== Set exercise A ==
Translate the following sentence from the forum thread on San Francisco's slavery-disclosure law into Spanish: "SAN FRANCISCO - Banks, clothing manufacturers and insurance companies will have to disclose any past connections to the slave trade if they want to do business with the city of San Francisco."

== Provided text ==
# Law requiring city contractors to disclose slavery links is passed.



## Mr. P (Sep 16, 2006)

Only in California, what a surprise!



> Joshua Sabatini, The Examiner
> Nov 1, 2006 5:00 AM
> 
> SAN FRANCISCO - Banks, clothing manufacturers and insurance companies will have to disclose any past connections to the slave trade if they want to do business with the city of San Francisco.
> ...


http://www.examiner.com/a-373100~La...tors_to_disclose_slavery_links_is_passed.html


----------



## Shipwreck (Jan 26, 2006)

:watching: :watching:


----------



## Blastard (Aug 10, 2006)

Where does it end? Indentured servitude...

:smt011


----------



## scooter (May 9, 2006)

Blastard said:


> Where does it end? Indentured servitude...
> 
> :smt011


We are ALL indentured servants ,we work 3 months of every year for the Govt.( a vast majority of us who benefit NOTHING by this.)


----------



## john doe. (Aug 26, 2006)

Leave it to SF to screw things up even more in California.


----------



## Thor (May 11, 2006)

I wonder if they will require the Muslims to disclose all of the white slaves they captured and relocated during their savages of Great Britain and Europe?? Oh yeah, that wasn't the US :roll:


----------



## Mr. P (Sep 16, 2006)

Thor said:


> I wonder if they will require the Muslims to disclose all of the white slaves they captured and relocated during their savages of Great Britain and Europe?? Oh yeah, that wasn't the US :roll:


You got it! Not only was it not the US, it was us nasty white males that everyone is blaming everything wrong in the world on.


----------



## tony pasley (May 6, 2006)

I have checked and rechecked my life and I can say under oath I have never owned or been involved with the slave trade. ( They would not take my first wife). Tony Pasley


----------



## Uno99 (Oct 3, 2006)

WOW Hey remember "reperations"


----------



## Mr. P (Sep 16, 2006)

Uno99 said:


> WOW Hey remember "reperations"


Remember it? It's still going on.



> Article Last Updated:11/03/2006 02:58:59 AM PST
> 
> OAKLAND - Political and social activists, historians and educators from the United States and around the world are gathering in the Bay Area this weekend to discuss reparations for slavery of African people and colonialism in Africa.
> "The wealth of the West is built on slavery of African people," said Penny Hess, chairwoman of the African People Solidarity Committee. "White people need to recognize it and support (reparations)."


http://www.insidebayarea.com/oaklandtribune/ci_4596668


----------



## Thor (May 11, 2006)

== Set exercise B ==
Reproduce the portion of the records that opens with their first line and closes with the line containing "center [76, 2440].", with both of those lines included.

Data lines
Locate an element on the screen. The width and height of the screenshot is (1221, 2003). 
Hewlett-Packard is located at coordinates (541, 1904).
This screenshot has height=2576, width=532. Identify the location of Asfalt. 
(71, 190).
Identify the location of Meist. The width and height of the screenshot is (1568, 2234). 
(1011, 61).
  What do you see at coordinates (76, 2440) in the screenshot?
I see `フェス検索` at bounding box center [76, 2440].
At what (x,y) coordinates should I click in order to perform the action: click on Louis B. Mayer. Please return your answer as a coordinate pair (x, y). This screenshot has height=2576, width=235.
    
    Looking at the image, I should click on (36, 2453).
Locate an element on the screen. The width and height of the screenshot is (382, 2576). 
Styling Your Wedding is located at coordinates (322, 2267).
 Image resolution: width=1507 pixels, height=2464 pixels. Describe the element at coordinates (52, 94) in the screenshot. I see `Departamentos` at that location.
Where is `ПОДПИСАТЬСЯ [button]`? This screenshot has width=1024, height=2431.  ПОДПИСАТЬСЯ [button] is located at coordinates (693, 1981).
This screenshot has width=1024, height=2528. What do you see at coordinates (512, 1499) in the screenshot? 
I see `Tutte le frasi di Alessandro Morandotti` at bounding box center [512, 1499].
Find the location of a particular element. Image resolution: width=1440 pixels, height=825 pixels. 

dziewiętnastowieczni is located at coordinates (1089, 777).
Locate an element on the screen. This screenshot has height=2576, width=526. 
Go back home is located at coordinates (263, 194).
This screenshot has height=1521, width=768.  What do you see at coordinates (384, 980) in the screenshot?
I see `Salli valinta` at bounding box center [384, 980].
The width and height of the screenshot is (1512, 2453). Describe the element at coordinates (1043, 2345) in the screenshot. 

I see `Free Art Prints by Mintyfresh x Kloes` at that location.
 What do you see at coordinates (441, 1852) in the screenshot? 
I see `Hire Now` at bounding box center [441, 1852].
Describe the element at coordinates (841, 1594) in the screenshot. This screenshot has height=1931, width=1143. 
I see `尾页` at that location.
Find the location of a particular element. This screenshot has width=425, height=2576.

== Task result A ==
SAN FRANCISCO - Los bancos, los fabricantes de ropa y las compañías de seguros tendrán que revelar cualquier vínculo pasado con la trata de esclavos si quieren hacer negocios con la ciudad de San Francisco.

== Task result B ==
Locate an element on the screen. The width and height of the screenshot is (1221, 2003). 
Hewlett-Packard is located at coordinates (541, 1904).
This screenshot has height=2576, width=532. Identify the location of Asfalt. 
(71, 190).
Identify the location of Meist. The width and height of the screenshot is (1568, 2234). 
(1011, 61).
  What do you see at coordinates (76, 2440) in the screenshot?
I see `フェス検索` at bounding box center [76, 2440].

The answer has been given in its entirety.